**PROBLEM REQUIREMENTS**
In the listing below, switch every "folder" to "directory" and reproduce the whole listing with nothing else altered.

**TASK MATERIAL**
>> begin
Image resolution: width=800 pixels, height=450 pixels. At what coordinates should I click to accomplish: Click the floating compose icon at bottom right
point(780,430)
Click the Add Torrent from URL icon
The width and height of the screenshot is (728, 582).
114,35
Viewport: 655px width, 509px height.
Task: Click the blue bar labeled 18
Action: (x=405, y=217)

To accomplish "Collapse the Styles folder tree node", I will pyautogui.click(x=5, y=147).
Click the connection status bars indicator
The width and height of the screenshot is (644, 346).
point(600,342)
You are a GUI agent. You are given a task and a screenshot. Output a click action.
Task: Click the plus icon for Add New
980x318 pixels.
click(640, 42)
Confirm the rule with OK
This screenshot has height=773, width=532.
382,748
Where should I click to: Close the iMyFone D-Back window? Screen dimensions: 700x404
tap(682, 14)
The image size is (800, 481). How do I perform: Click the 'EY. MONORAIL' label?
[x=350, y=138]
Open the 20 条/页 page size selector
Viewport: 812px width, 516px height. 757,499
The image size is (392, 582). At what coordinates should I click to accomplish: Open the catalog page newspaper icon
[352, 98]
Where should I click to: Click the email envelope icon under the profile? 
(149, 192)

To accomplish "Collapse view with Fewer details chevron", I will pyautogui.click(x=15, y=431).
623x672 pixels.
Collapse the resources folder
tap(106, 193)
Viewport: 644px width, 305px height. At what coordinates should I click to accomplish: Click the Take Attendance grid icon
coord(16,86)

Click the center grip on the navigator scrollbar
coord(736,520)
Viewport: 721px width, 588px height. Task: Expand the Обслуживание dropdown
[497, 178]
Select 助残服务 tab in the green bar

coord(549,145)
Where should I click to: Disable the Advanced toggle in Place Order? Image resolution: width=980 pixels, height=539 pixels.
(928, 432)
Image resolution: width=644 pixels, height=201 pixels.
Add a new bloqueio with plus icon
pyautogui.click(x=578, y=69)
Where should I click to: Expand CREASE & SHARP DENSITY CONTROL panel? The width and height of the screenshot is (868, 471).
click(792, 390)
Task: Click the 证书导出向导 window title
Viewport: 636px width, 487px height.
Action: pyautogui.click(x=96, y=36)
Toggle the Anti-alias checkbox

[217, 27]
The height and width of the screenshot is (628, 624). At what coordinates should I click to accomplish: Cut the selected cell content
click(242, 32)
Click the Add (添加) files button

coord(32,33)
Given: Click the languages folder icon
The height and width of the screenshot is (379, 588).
>> end
**OUTPUT BELOW**
Image resolution: width=800 pixels, height=450 pixels. At what coordinates should I click to accomplish: Click the floating compose icon at bottom right
point(780,430)
Click the Add Torrent from URL icon
The width and height of the screenshot is (728, 582).
114,35
Viewport: 655px width, 509px height.
Task: Click the blue bar labeled 18
Action: (x=405, y=217)

To accomplish "Collapse the Styles directory tree node", I will pyautogui.click(x=5, y=147).
Click the connection status bars indicator
The width and height of the screenshot is (644, 346).
point(600,342)
You are a GUI agent. You are given a task and a screenshot. Output a click action.
Task: Click the plus icon for Add New
980x318 pixels.
click(640, 42)
Confirm the rule with OK
This screenshot has height=773, width=532.
382,748
Where should I click to: Close the iMyFone D-Back window? Screen dimensions: 700x404
tap(682, 14)
The image size is (800, 481). How do I perform: Click the 'EY. MONORAIL' label?
[x=350, y=138]
Open the 20 条/页 page size selector
Viewport: 812px width, 516px height. 757,499
The image size is (392, 582). At what coordinates should I click to accomplish: Open the catalog page newspaper icon
[352, 98]
Where should I click to: Click the email envelope icon under the profile? 
(149, 192)

To accomplish "Collapse view with Fewer details chevron", I will pyautogui.click(x=15, y=431).
623x672 pixels.
Collapse the resources directory
tap(106, 193)
Viewport: 644px width, 305px height. At what coordinates should I click to accomplish: Click the Take Attendance grid icon
coord(16,86)

Click the center grip on the navigator scrollbar
coord(736,520)
Viewport: 721px width, 588px height. Task: Expand the Обслуживание dropdown
[497, 178]
Select 助残服务 tab in the green bar

coord(549,145)
Where should I click to: Disable the Advanced toggle in Place Order? Image resolution: width=980 pixels, height=539 pixels.
(928, 432)
Image resolution: width=644 pixels, height=201 pixels.
Add a new bloqueio with plus icon
pyautogui.click(x=578, y=69)
Where should I click to: Expand CREASE & SHARP DENSITY CONTROL panel? The width and height of the screenshot is (868, 471).
click(792, 390)
Task: Click the 证书导出向导 window title
Viewport: 636px width, 487px height.
Action: pyautogui.click(x=96, y=36)
Toggle the Anti-alias checkbox

[217, 27]
The height and width of the screenshot is (628, 624). At what coordinates should I click to accomplish: Cut the selected cell content
click(242, 32)
Click the Add (添加) files button

coord(32,33)
Given: Click the languages directory icon
The height and width of the screenshot is (379, 588).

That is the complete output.